• DATASET CONTENT
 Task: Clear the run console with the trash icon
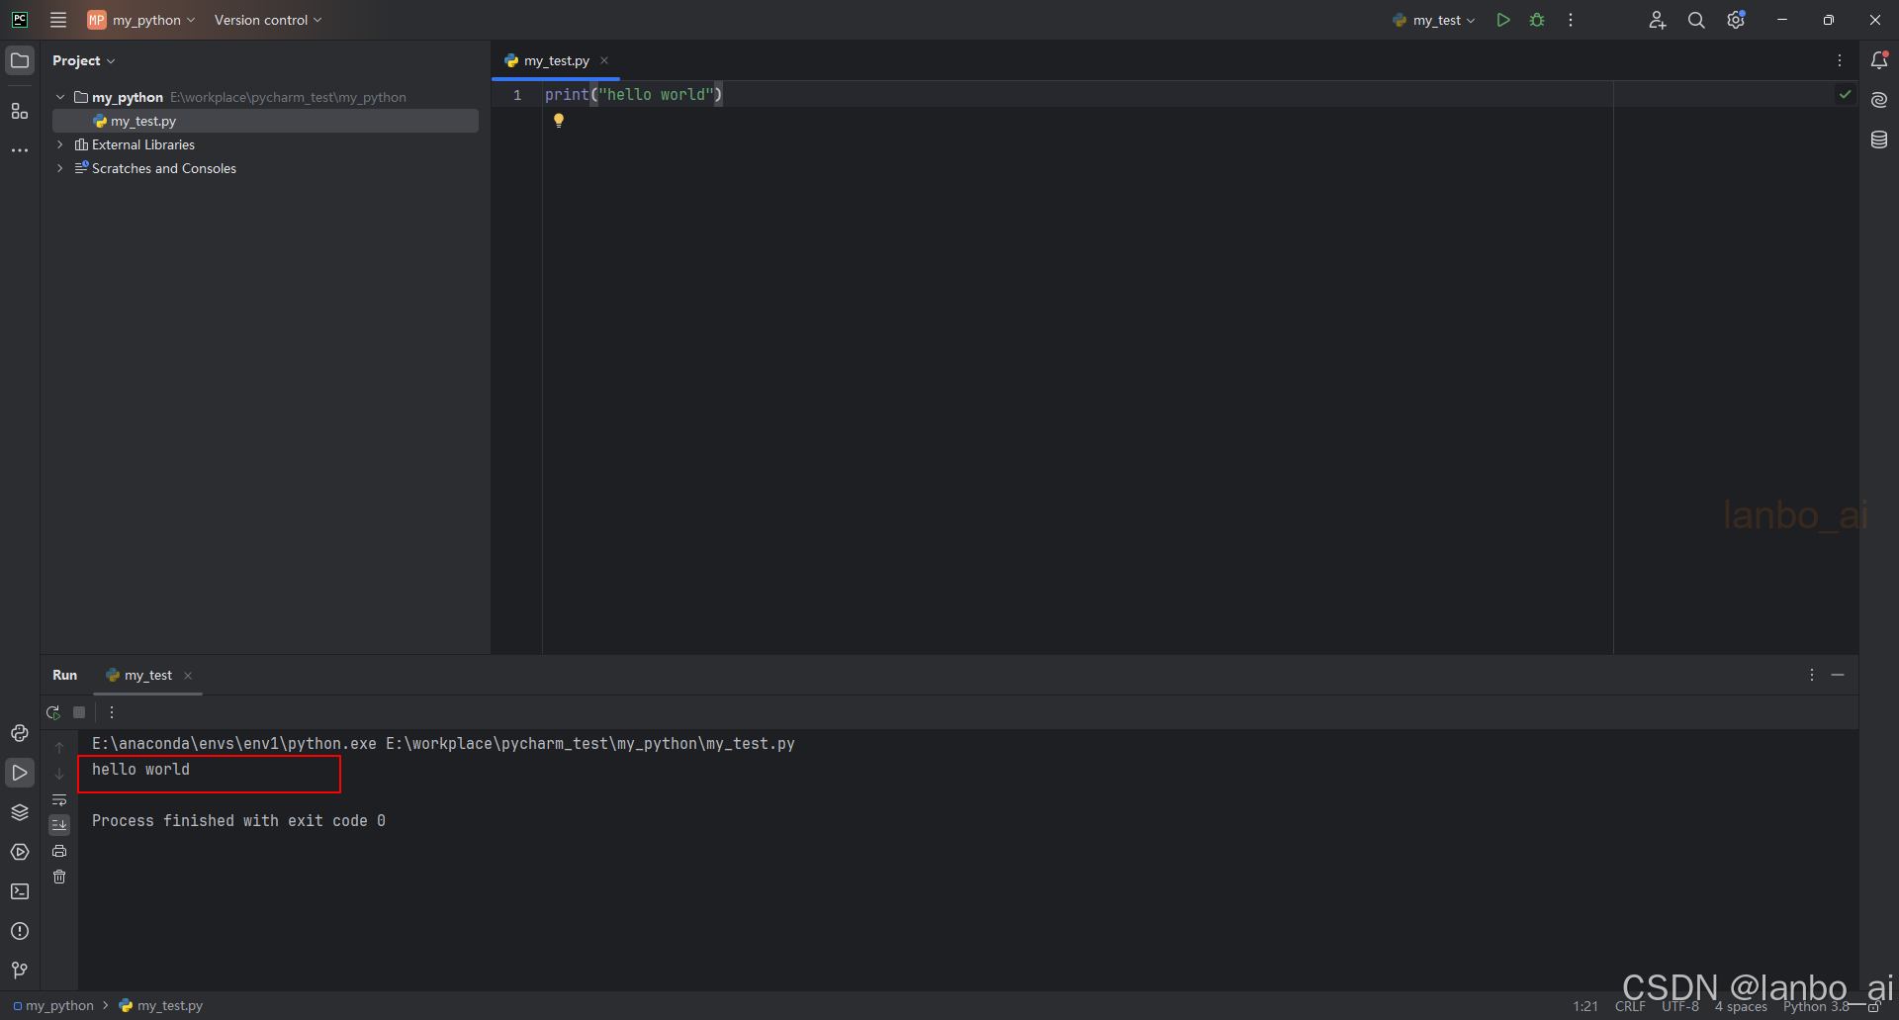pos(59,877)
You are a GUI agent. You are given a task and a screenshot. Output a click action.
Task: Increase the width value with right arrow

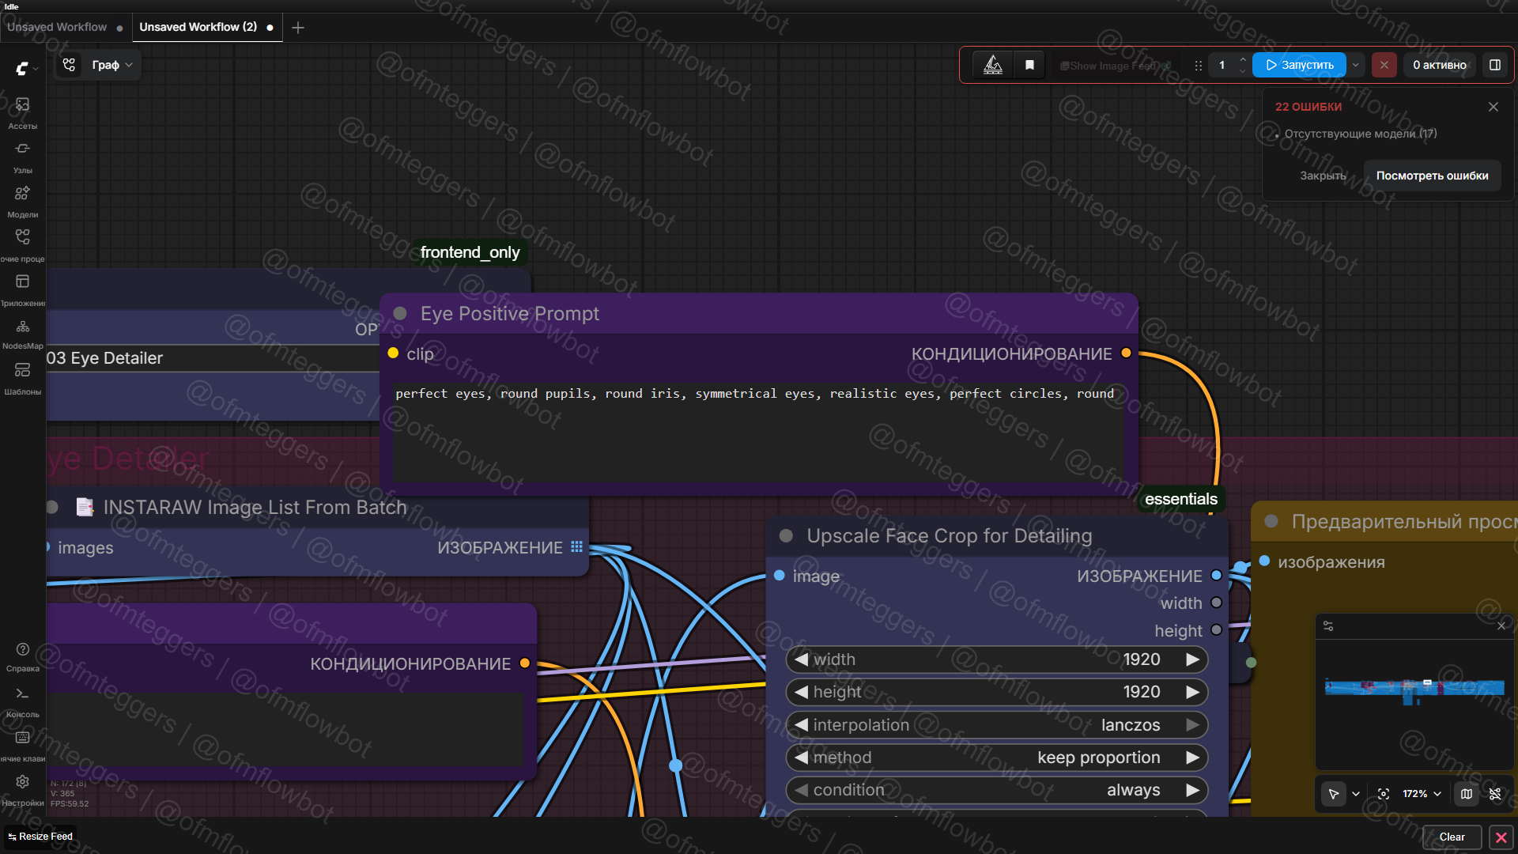(1192, 659)
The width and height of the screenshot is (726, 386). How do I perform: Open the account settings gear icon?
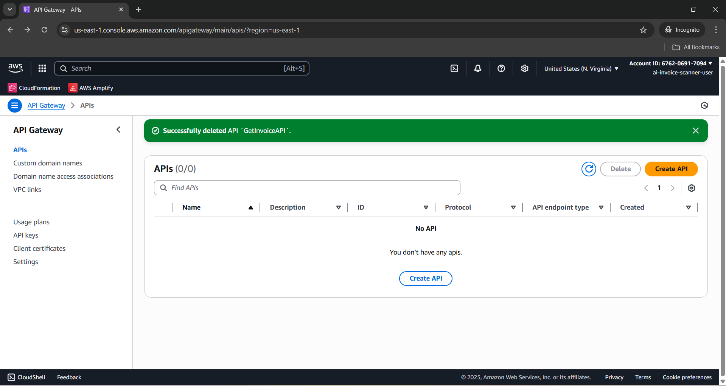[x=524, y=68]
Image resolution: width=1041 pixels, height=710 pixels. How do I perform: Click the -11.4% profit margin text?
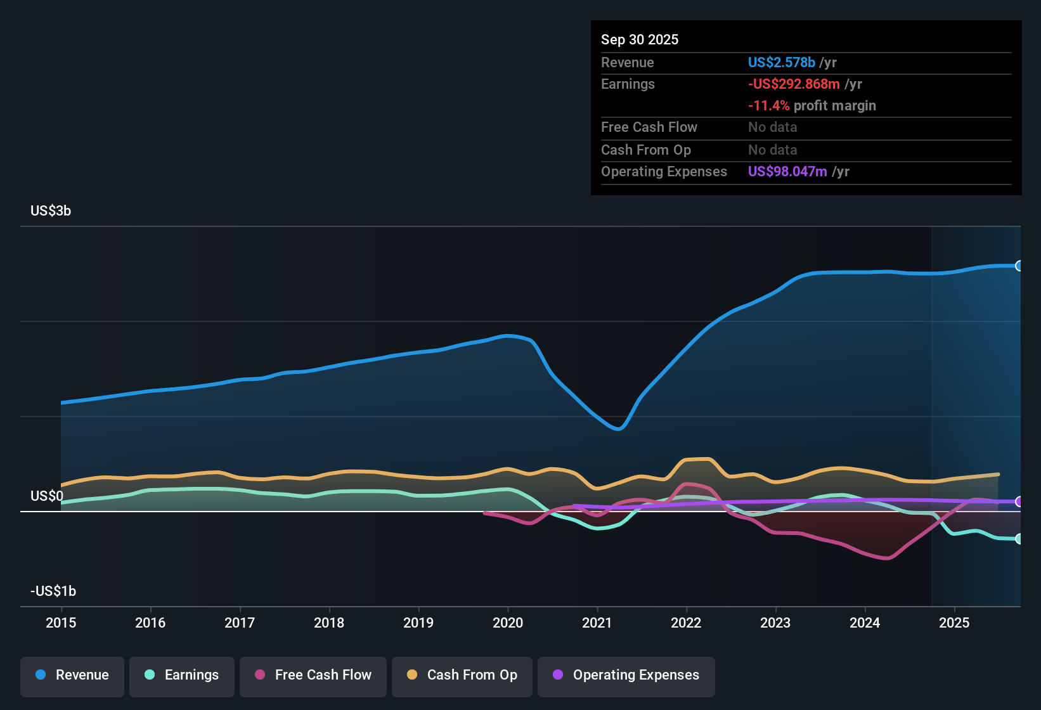812,105
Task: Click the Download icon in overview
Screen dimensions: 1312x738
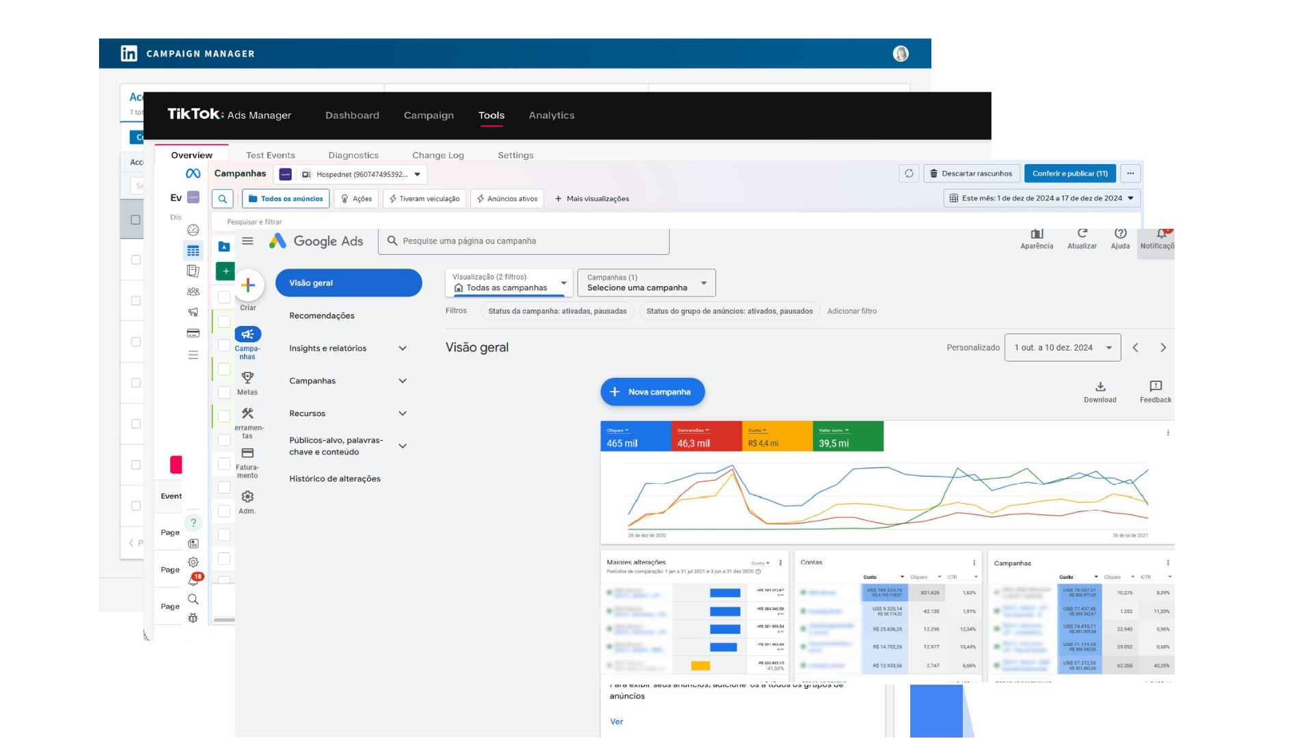Action: pyautogui.click(x=1099, y=387)
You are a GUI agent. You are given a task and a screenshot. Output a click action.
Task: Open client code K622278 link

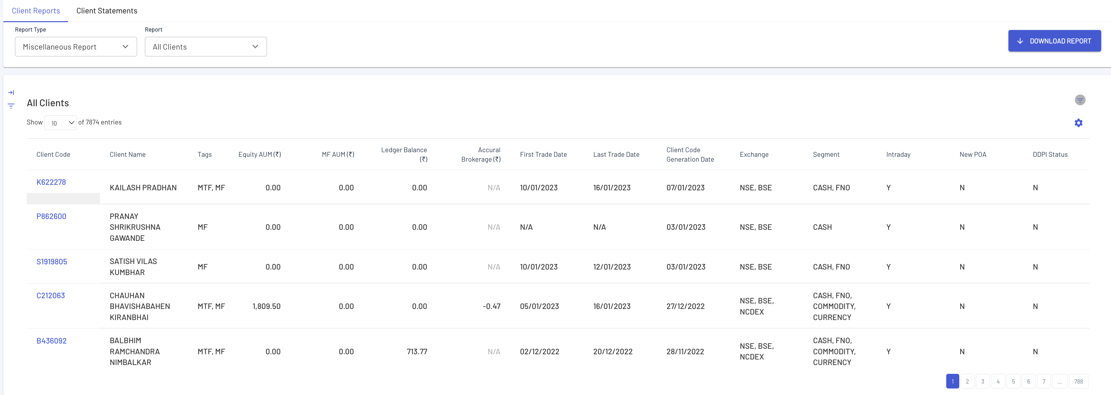[51, 182]
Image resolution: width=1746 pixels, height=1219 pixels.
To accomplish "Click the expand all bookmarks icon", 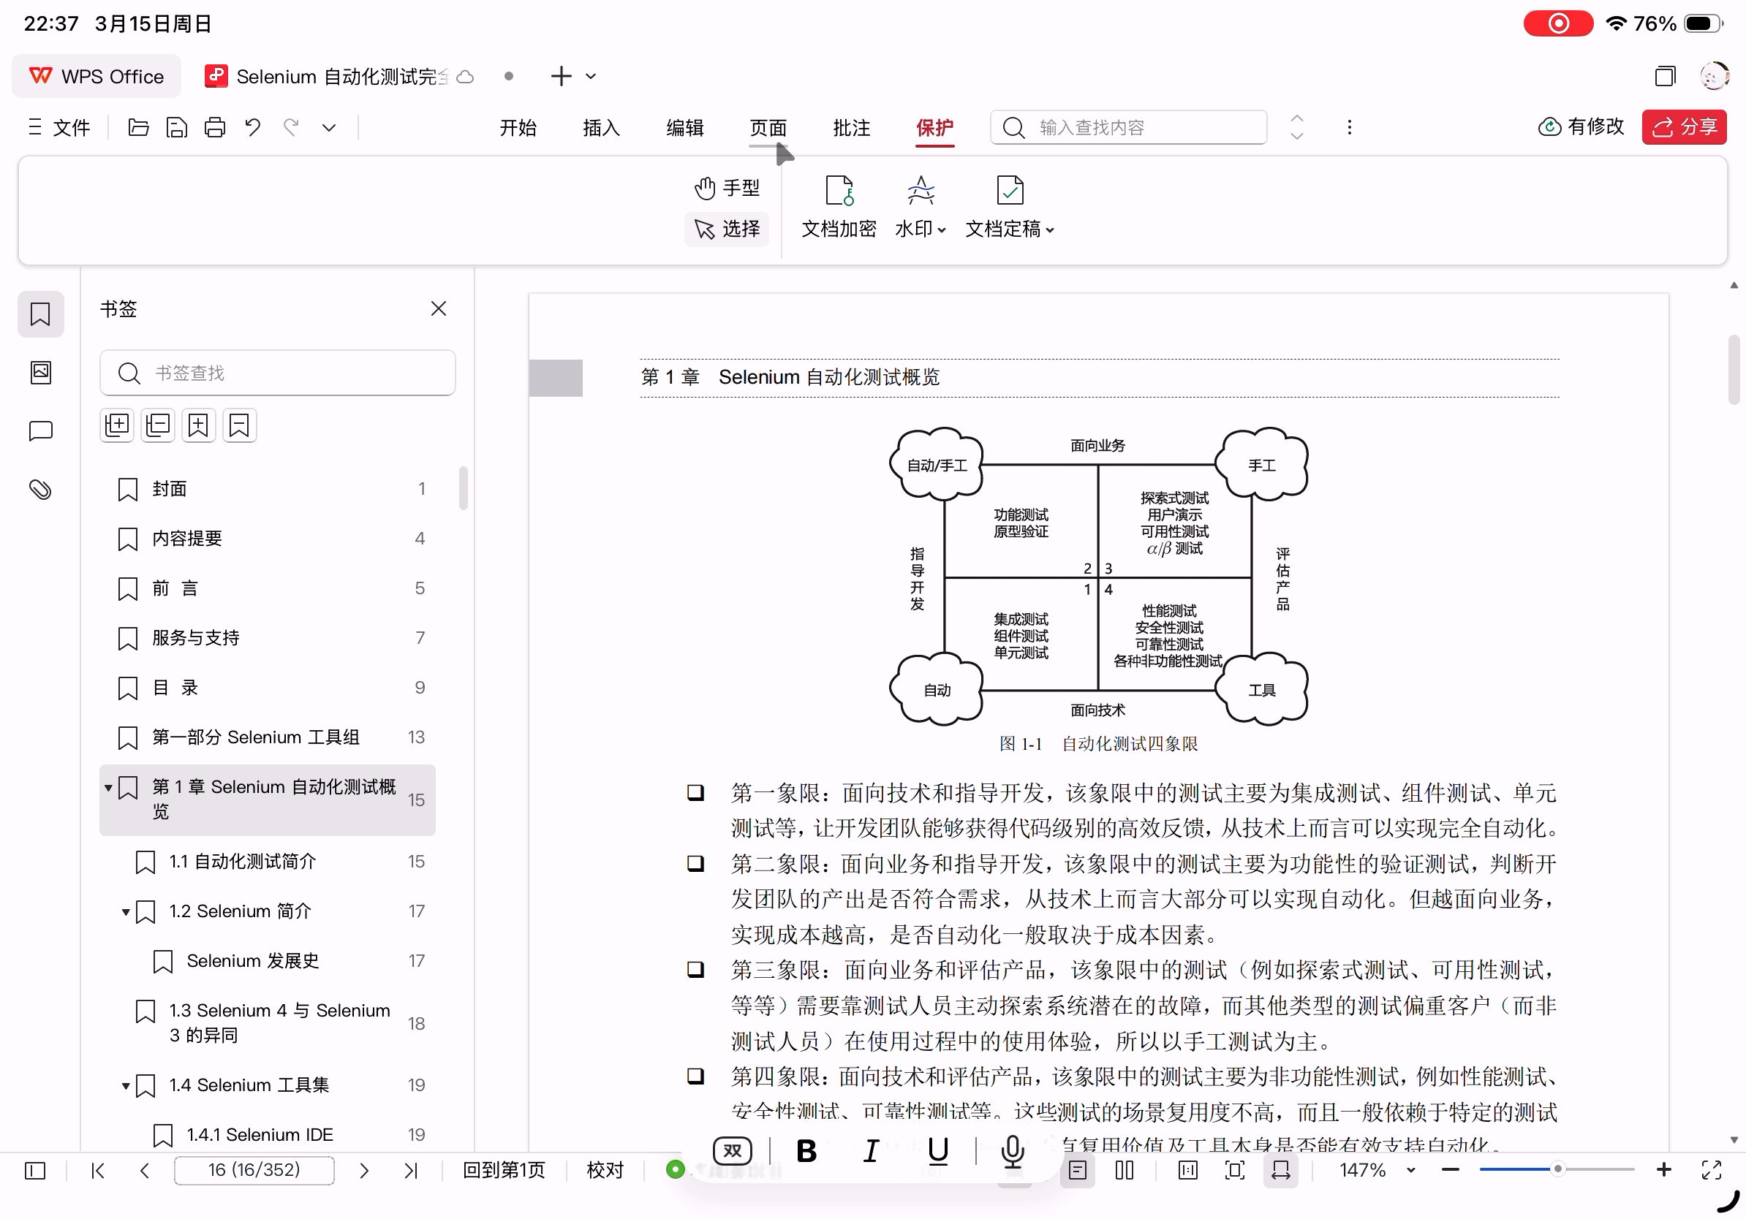I will coord(117,425).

• ABOUT THIS TASK
Take the lines from the start of the listing above through the line with "Task: Click the Download icon in overview", both ends included, and copy them exactly, leaving the pictures behind.

• TASK RESULT
 Task: Clear the run console with the trash icon
pos(59,877)
You are a GUI agent. You are given a task and a screenshot. Output a click action.
Task: Increase the width value with right arrow

(1192, 659)
The width and height of the screenshot is (726, 386). How do I perform: Open the account settings gear icon?
[x=524, y=68]
Image resolution: width=1041 pixels, height=710 pixels. How do I perform: Click the -11.4% profit margin text?
812,105
Task: Click the Download icon in overview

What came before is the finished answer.